#### [PROBLEM TO WORK ON]
Return all of the material below word for word, leaving out the pictures.

#### [INPUT FOR THIS TASK]
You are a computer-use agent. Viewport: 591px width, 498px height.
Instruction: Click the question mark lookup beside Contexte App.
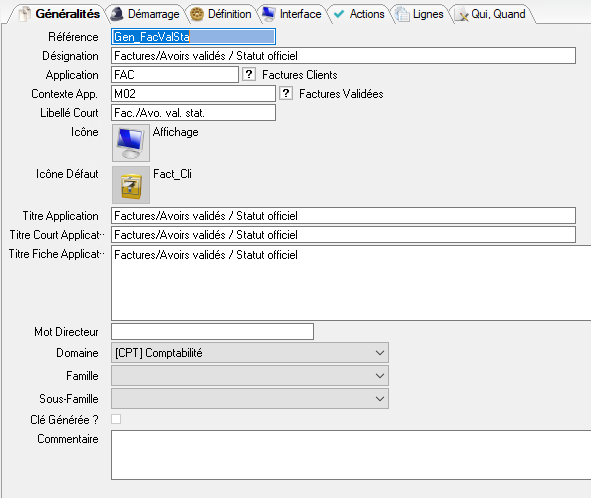[286, 93]
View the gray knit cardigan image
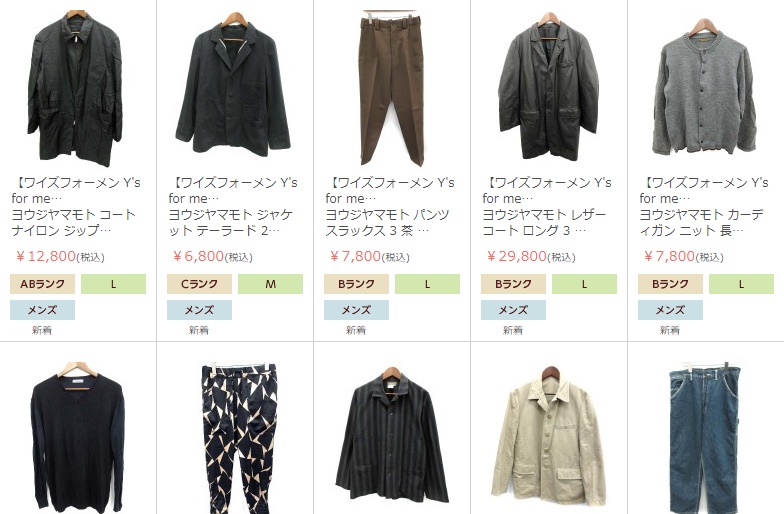This screenshot has width=784, height=514. point(705,88)
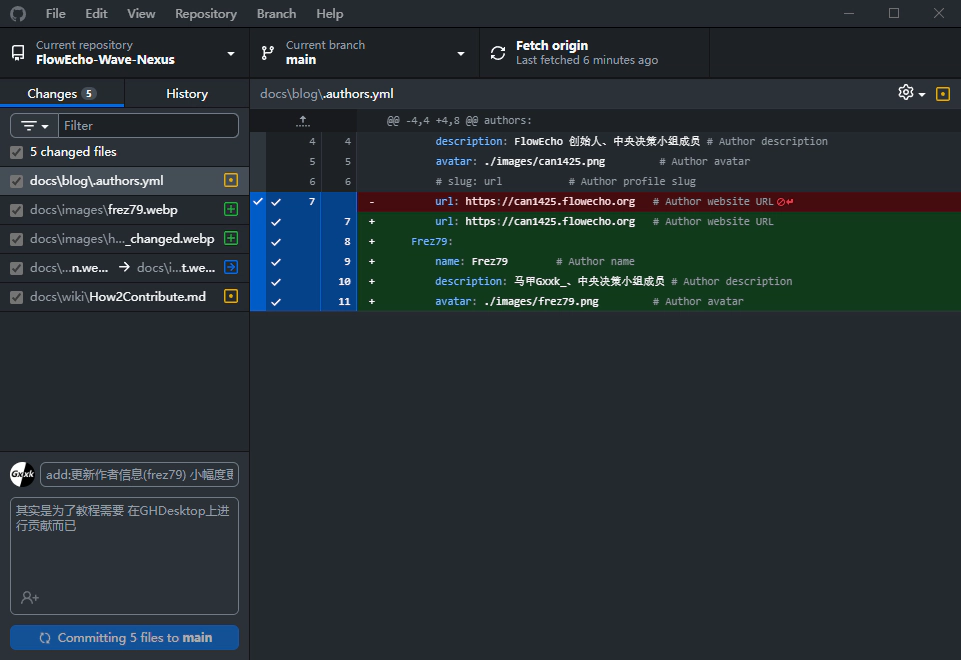The image size is (961, 660).
Task: Uncheck the How2Contribute.md file checkbox
Action: pos(16,297)
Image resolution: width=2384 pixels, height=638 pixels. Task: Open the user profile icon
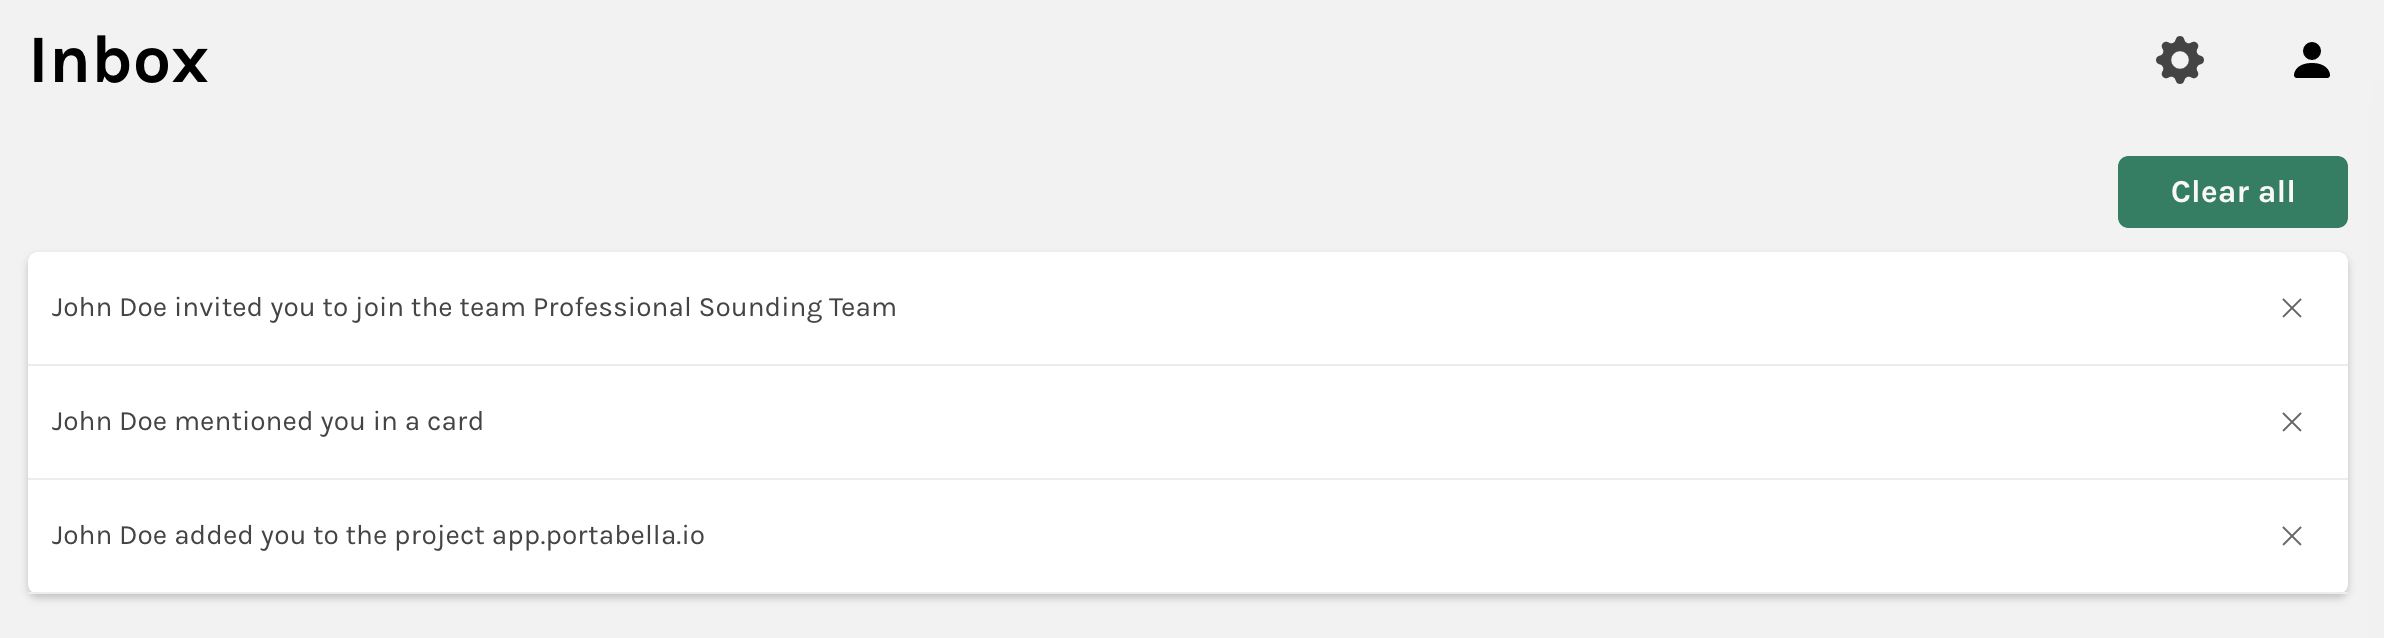point(2312,61)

#### [WRITTEN SOLUTION]
You are a computer-use agent. Viewport: 591px width, 498px height.
Instruction: Click the question mark lookup beside Contexte App.
[286, 93]
View the gray knit cardigan image
This screenshot has width=784, height=514. point(705,88)
The image size is (961, 660).
Task: Uncheck the How2Contribute.md file checkbox
Action: pos(16,297)
Image resolution: width=2384 pixels, height=638 pixels. Task: Open the user profile icon
point(2312,61)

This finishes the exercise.